■ Data shown
┄┄┄┄┄┄┄┄┄┄
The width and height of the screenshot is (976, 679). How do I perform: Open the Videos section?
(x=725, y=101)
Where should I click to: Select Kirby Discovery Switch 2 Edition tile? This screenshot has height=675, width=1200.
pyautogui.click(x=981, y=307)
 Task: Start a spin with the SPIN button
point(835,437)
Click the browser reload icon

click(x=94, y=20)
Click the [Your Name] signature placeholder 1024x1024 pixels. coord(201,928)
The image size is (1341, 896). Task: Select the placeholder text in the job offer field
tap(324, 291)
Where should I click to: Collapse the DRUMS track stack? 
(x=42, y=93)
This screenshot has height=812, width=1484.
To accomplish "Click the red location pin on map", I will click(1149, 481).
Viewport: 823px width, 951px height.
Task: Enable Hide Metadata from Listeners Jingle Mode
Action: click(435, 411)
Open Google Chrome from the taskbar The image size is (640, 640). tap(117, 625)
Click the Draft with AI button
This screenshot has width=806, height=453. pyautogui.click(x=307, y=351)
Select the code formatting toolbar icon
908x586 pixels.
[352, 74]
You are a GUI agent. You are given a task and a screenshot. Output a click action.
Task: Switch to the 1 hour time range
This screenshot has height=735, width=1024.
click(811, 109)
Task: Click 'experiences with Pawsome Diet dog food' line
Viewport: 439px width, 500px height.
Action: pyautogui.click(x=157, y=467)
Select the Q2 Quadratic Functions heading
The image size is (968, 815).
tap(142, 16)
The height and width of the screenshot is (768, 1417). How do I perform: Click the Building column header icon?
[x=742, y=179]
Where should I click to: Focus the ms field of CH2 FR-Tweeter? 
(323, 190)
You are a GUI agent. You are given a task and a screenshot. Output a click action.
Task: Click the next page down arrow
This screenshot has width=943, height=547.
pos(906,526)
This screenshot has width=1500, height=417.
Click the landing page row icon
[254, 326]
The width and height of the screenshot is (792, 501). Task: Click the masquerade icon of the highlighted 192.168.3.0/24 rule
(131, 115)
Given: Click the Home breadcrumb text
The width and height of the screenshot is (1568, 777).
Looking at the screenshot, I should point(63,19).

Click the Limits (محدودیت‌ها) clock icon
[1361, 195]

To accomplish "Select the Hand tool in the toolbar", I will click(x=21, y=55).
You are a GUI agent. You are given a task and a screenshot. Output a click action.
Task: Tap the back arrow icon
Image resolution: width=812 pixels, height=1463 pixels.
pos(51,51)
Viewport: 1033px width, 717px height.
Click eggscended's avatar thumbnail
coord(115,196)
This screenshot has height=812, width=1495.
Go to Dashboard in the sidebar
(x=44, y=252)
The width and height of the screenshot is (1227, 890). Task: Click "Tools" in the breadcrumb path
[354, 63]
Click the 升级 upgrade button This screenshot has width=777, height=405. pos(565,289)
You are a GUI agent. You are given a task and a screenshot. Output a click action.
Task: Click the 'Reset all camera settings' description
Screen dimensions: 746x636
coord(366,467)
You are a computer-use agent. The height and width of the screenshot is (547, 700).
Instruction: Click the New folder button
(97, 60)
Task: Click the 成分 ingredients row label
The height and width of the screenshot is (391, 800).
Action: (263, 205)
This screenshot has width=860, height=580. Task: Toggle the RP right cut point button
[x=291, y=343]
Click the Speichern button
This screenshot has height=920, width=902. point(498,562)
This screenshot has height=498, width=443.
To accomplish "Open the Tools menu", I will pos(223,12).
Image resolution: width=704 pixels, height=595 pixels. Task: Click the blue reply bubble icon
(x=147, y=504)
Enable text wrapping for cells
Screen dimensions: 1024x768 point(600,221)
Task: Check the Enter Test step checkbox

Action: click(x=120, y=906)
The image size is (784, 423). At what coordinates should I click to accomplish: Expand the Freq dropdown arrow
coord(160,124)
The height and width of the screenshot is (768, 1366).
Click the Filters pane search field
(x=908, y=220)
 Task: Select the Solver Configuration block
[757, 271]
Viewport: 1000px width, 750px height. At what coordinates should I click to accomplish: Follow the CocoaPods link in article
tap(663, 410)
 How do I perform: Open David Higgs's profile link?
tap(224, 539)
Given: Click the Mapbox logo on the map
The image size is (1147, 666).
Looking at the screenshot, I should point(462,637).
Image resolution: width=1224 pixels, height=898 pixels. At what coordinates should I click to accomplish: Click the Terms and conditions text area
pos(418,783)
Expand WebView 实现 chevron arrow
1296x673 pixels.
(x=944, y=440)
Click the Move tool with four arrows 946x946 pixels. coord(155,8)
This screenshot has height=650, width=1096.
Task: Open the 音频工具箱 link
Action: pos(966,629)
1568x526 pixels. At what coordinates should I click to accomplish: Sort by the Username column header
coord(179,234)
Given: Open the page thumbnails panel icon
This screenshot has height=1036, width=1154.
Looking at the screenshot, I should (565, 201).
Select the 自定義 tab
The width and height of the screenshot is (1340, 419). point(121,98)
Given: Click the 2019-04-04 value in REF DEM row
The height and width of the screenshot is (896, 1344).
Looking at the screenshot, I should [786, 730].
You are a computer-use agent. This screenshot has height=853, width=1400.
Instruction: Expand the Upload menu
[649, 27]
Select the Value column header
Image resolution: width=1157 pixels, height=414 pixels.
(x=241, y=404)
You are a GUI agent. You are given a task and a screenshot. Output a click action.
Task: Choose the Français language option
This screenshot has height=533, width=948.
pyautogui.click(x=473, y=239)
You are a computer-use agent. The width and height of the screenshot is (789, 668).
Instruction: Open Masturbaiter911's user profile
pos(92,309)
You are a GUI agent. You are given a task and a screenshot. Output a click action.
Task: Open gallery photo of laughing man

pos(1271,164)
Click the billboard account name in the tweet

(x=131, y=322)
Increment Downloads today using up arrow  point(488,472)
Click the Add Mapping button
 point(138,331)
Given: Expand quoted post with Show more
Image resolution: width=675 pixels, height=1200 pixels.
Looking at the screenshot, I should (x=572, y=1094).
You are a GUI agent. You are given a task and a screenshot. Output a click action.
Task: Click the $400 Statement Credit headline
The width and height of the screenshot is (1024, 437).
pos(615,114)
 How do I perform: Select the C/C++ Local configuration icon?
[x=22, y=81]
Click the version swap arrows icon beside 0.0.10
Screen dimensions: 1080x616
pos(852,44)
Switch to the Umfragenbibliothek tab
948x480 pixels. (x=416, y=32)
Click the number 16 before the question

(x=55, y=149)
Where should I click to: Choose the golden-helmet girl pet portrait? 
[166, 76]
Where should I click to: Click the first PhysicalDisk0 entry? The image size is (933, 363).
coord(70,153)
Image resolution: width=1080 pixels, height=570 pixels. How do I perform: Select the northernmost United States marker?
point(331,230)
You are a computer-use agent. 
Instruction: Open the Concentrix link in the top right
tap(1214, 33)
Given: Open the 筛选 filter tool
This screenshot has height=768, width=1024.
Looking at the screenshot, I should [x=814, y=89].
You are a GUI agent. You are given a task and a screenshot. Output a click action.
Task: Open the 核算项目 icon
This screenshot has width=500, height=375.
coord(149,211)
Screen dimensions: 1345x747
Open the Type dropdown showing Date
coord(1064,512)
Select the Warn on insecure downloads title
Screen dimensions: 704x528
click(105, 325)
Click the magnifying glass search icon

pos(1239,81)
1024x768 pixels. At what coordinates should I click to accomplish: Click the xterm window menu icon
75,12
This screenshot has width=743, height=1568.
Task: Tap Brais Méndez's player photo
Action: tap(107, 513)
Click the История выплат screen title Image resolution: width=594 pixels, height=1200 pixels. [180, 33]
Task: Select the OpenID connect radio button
┄┄┄┄┄┄┄┄┄┄
■ What you are asked to do
Copy out every line of the material above that contains the string "computer".

■ Your solution
You are a computer-use agent. The height and width of the screenshot is (547, 700).
You are a computer-use agent. This screenshot has height=853, width=1400.
You are a computer-use agent. The width and height of the screenshot is (789, 668).
You are a computer-use agent. 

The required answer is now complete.